Written request =>
Edit the part of the records that opens with the line containing "Open more info" and runs through the end of the records, replacing "axis label" with "tick label" and keeping everything else the same. Leave the pictures out of your answer.

Stored data
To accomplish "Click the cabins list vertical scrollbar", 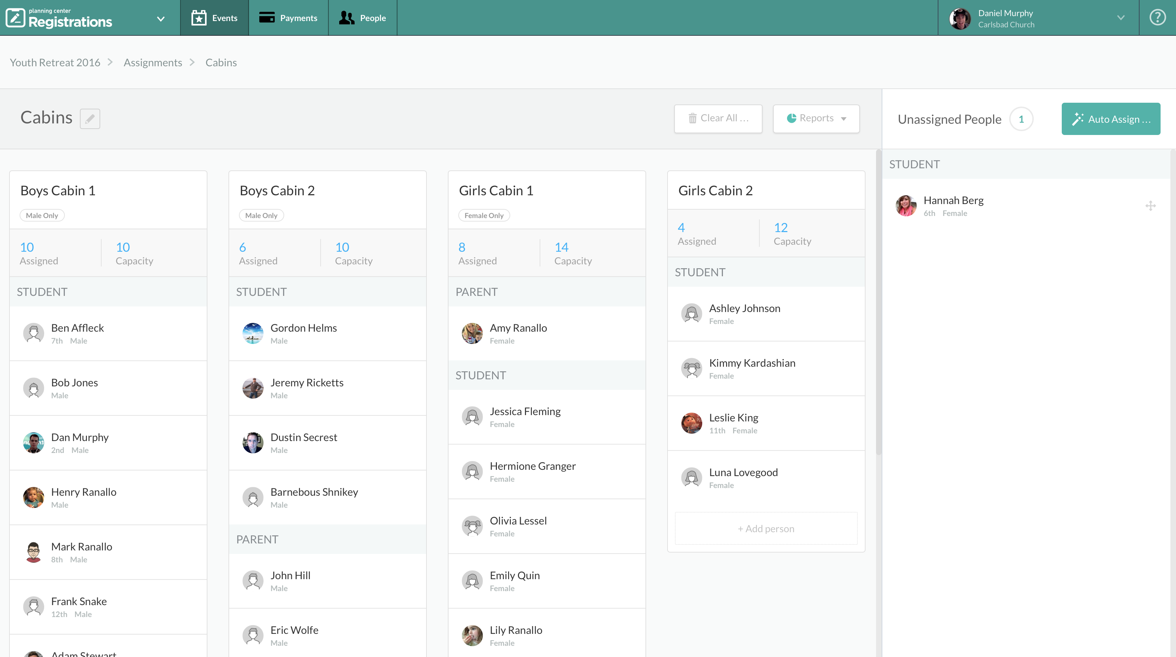I will tap(878, 302).
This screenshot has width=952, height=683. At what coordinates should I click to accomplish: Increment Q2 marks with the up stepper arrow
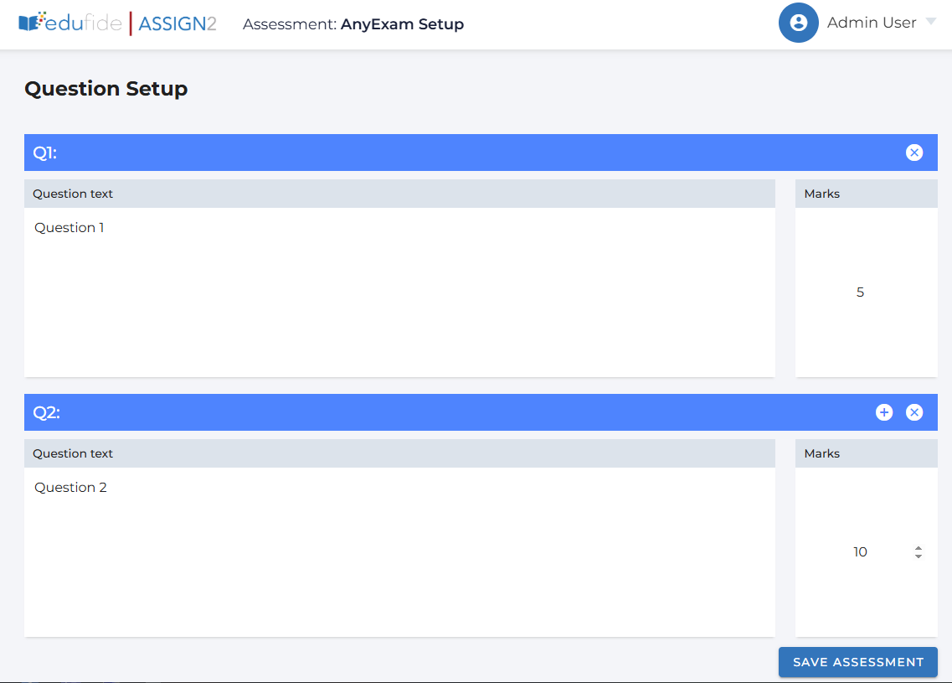click(x=918, y=547)
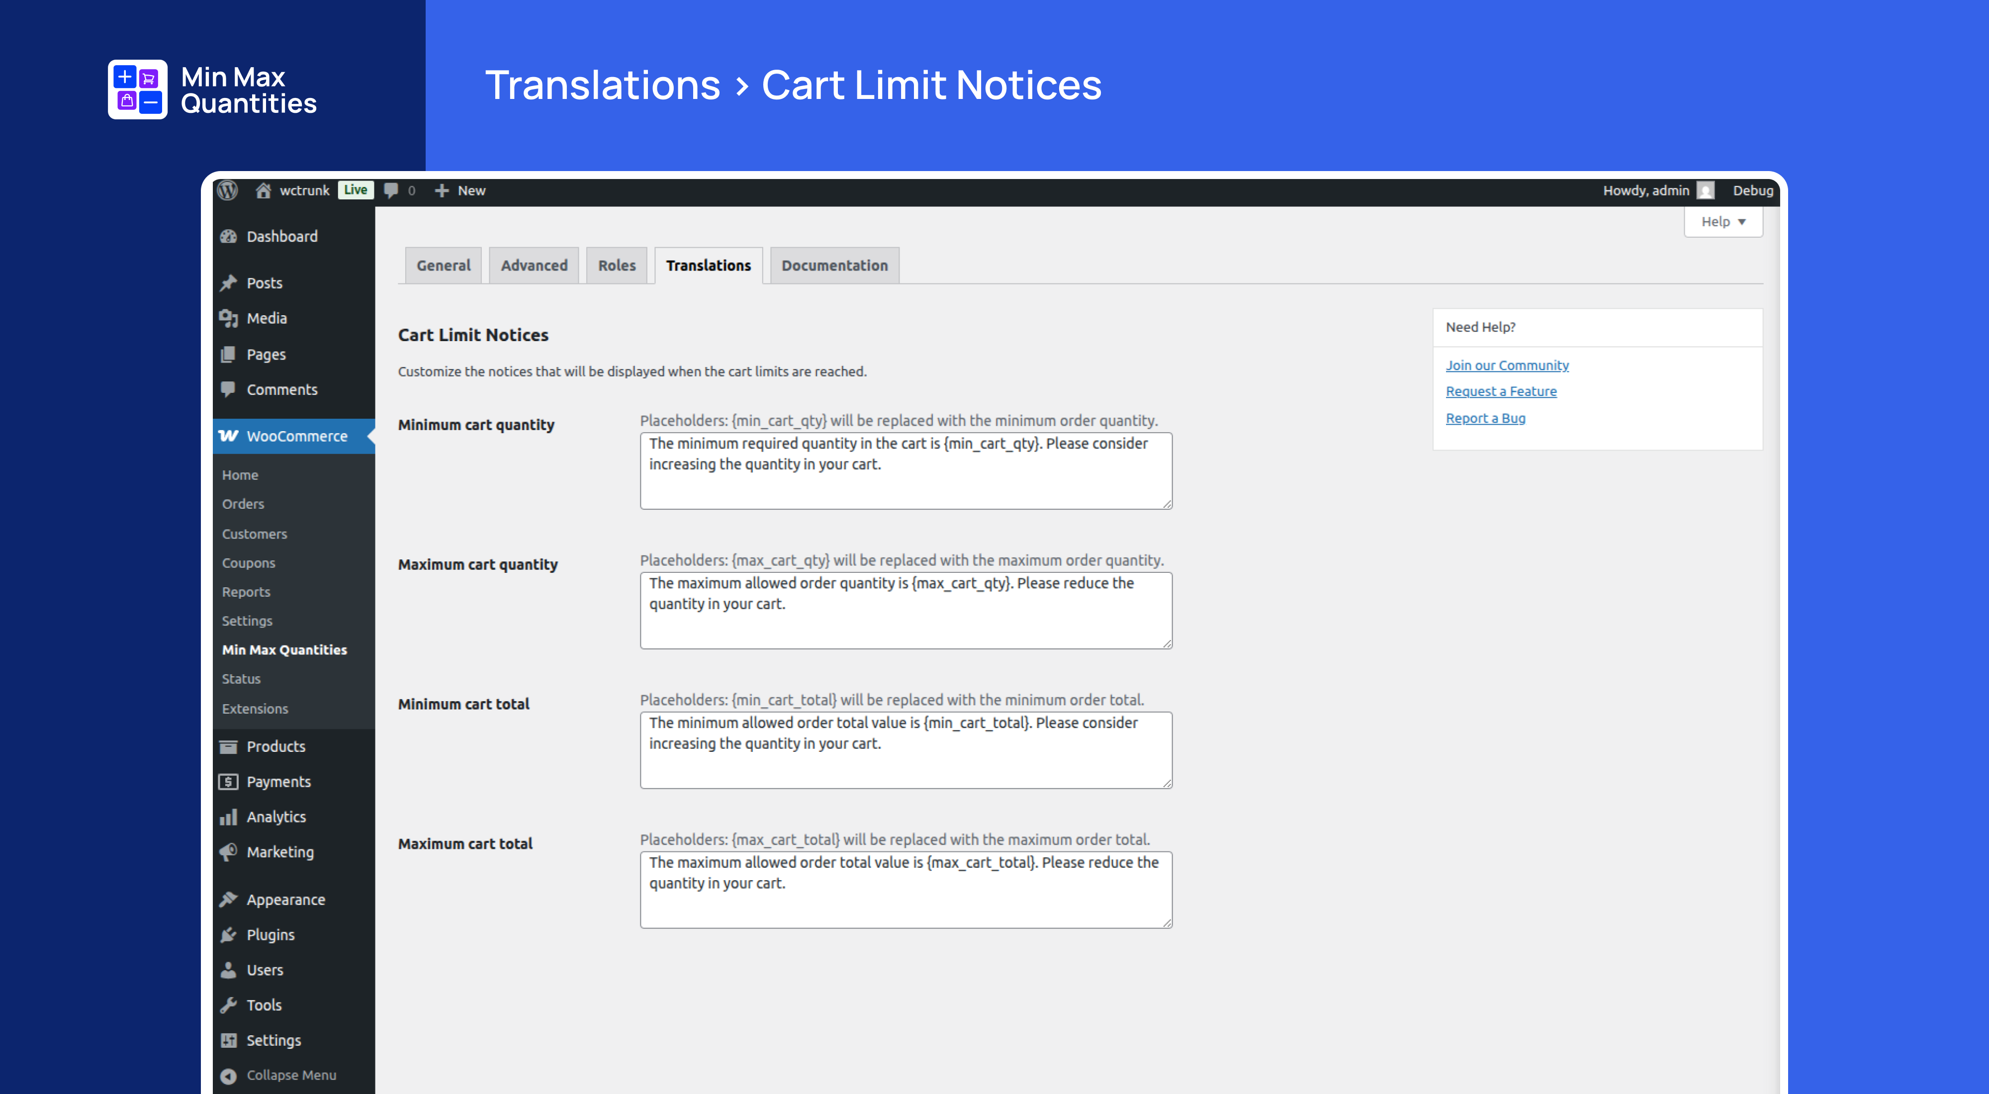The width and height of the screenshot is (1989, 1094).
Task: Open the Help dropdown
Action: tap(1723, 222)
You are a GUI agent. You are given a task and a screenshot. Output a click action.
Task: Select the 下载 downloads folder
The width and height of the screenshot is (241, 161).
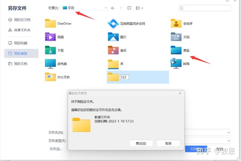coord(50,50)
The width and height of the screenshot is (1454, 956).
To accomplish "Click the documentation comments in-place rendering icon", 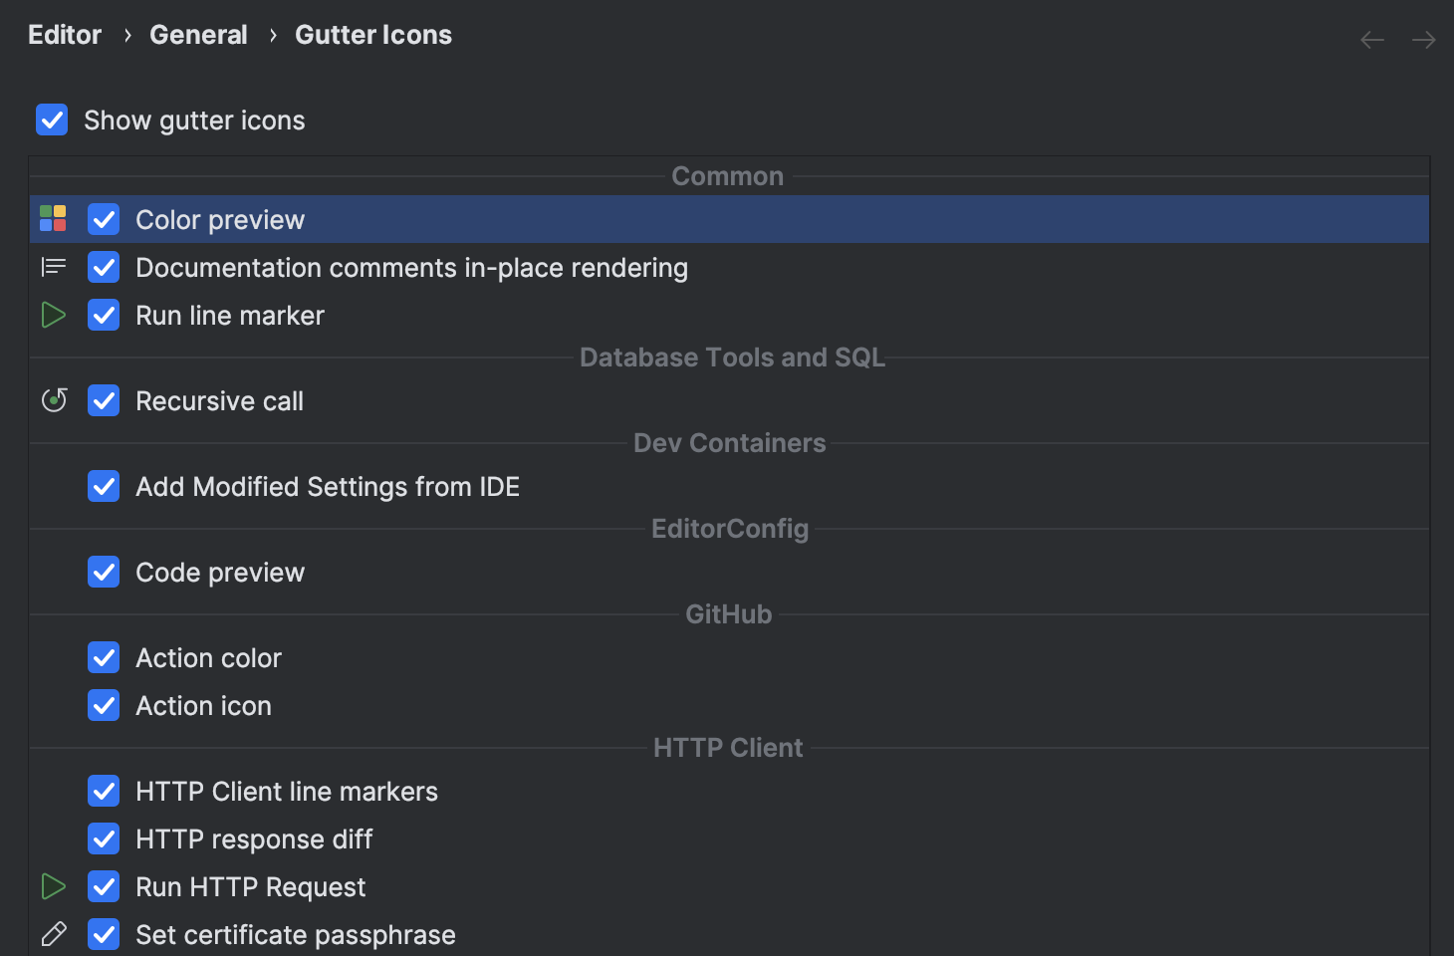I will coord(53,266).
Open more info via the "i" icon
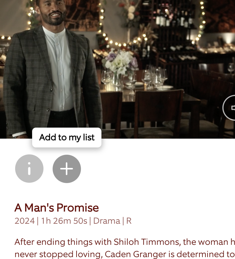Screen dimensions: 235x259 coord(29,169)
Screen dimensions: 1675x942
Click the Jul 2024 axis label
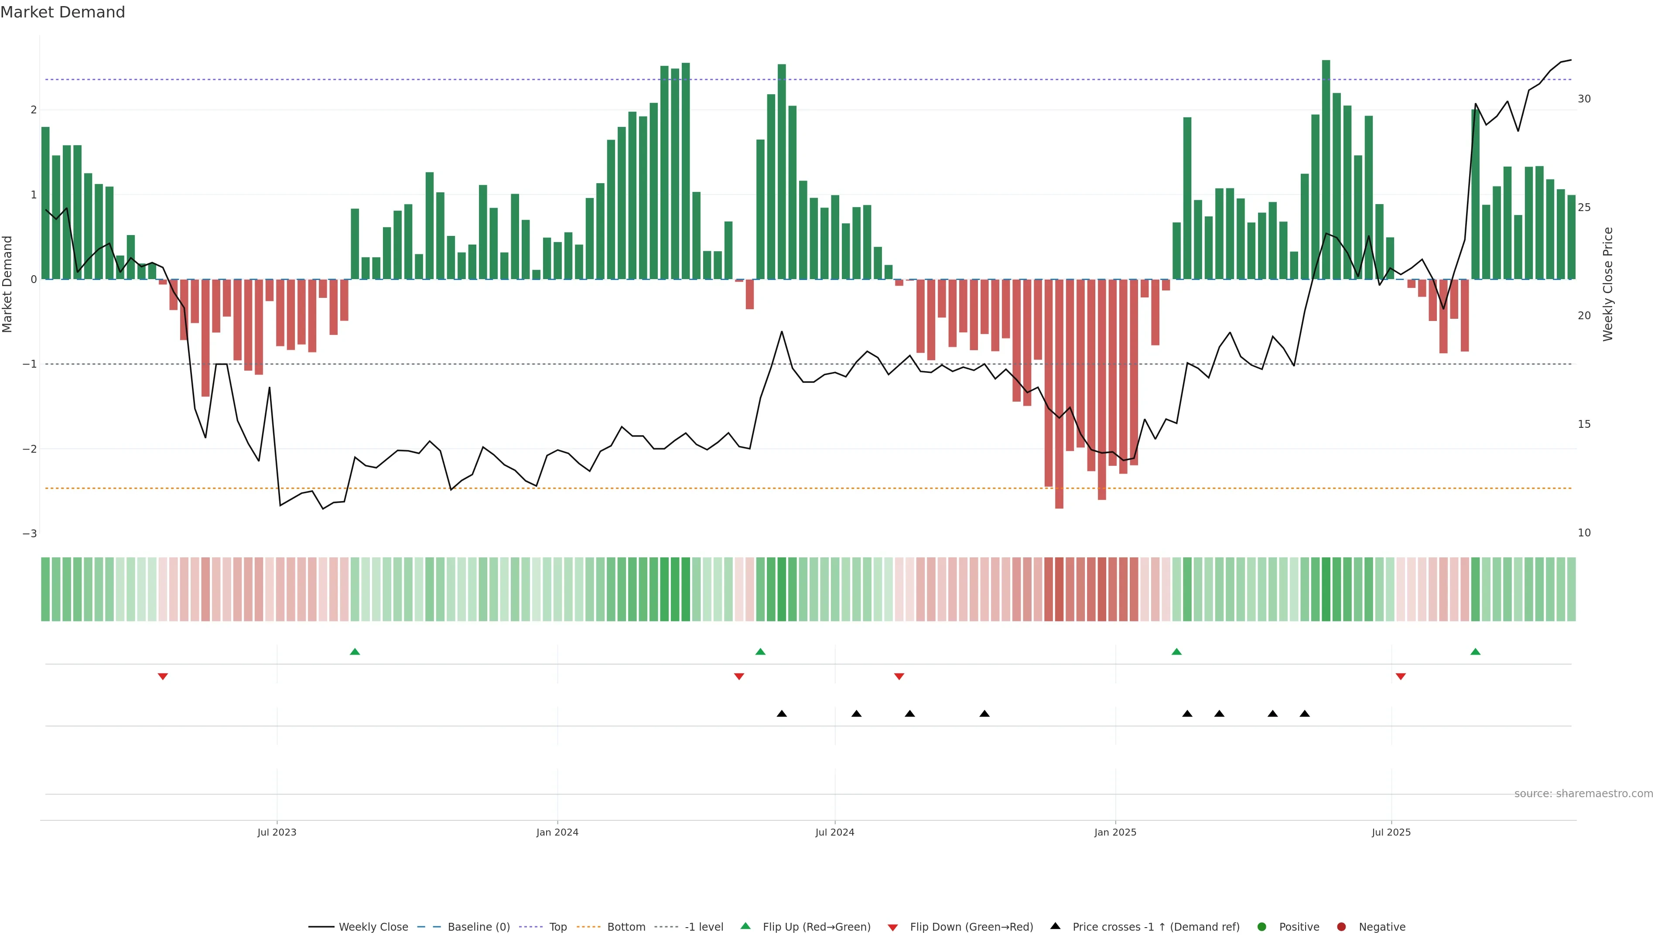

In response =>
Open more info via the "i" icon
Screen dimensions: 235x259 coord(29,169)
Screen dimensions: 1675x942
Click the Jul 2024 tick label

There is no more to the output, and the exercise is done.